The Hummer H1 didn't start life as a status symbol — it started as a weapon. AM General built the HMMWV (the 'Humvee') for the U.S. military in the 1980s, and after the thing rolled across the world's TV screens during the 1991 Gulf War, one very persuasive Hollywood customer named Arnold Schwarzenegger badgered AM General into building a civilian version. The 1992 Hummer was the result: a Humvee with cupholders.
It is enormous in the dumbest, most glorious way. The H1 is wider than it is tall, sits 16 inches off the ground, and routes its driveline through the wheel hubs so it can clamber over things that would beach a normal SUV. Inside, the driver and passenger sit on opposite sides of a vast transmission tunnel like two strangers sharing a bench at a bus stop.

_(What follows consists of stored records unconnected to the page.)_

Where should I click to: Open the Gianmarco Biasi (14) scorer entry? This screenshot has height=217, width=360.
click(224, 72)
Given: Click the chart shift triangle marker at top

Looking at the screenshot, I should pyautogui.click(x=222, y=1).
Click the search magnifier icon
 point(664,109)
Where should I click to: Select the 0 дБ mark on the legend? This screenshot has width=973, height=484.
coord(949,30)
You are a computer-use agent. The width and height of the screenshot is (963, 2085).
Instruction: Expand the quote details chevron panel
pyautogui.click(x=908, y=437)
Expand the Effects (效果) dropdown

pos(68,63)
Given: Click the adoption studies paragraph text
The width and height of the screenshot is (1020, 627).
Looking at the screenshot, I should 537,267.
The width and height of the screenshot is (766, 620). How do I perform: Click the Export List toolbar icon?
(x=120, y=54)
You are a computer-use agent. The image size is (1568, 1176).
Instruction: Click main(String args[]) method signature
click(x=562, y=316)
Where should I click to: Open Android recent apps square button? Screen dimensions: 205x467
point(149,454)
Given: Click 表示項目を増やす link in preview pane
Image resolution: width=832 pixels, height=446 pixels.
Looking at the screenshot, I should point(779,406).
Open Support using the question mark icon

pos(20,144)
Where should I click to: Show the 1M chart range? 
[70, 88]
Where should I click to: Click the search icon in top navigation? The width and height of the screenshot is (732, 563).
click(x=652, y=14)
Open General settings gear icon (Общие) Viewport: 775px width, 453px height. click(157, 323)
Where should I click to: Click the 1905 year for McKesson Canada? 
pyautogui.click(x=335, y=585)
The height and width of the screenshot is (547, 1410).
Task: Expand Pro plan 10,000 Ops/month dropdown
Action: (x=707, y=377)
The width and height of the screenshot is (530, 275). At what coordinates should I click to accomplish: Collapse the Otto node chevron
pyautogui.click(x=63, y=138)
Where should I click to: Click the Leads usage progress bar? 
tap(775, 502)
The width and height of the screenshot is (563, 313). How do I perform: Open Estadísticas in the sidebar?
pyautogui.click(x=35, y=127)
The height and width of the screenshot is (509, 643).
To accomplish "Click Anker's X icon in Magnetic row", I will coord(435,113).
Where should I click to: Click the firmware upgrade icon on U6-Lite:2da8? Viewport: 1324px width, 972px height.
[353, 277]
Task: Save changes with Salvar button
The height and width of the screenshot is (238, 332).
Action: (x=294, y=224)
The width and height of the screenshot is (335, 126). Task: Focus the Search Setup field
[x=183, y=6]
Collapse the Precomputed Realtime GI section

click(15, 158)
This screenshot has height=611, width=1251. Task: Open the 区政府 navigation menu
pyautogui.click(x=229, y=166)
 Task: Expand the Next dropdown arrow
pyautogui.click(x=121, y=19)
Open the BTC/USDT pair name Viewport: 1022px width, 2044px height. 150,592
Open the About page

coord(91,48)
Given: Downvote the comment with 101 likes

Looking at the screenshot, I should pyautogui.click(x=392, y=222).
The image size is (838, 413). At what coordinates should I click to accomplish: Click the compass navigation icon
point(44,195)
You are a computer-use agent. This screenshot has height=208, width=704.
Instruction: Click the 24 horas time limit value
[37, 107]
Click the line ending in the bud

Performance is not the point, which is fortunate, because there isn't any. The 6.2-liter Detroit Diesel V8 made just 148 hp and dragged the 6,300-lb truck to 60 mph in a leisurely 20-or-so seconds. You didn't buy an H1 to go fast. You bought it to drive over a Honda Civic and not notice.
As a cultural object it's pure 1990s excess made metal — a six-figure machine designed to do things no owner would ever attempt, parked outside restaurants in cities with no off-road terrain for 500 miles. It remains the most honest Hummer ever built, mostly because it never pretended to be sensible.
Hummer H1 through the years
Born for war
AM General wins the U.S. Army contract to build the HMMWV, the military Humvee.
TV debut
The Humvee becomes a star of Gulf War news coverage and a civilian craze begins.
Goes civilian
Pushed along by Arnold Schwarzenegger, AM General launches the road-legal Hummer.
GM takes the brand
General Motors buys the Hummer name and turns it into a full lineup.
The end of the original
The thirsty, war-born H1 bows out as emissions and fuel costs catch up to it.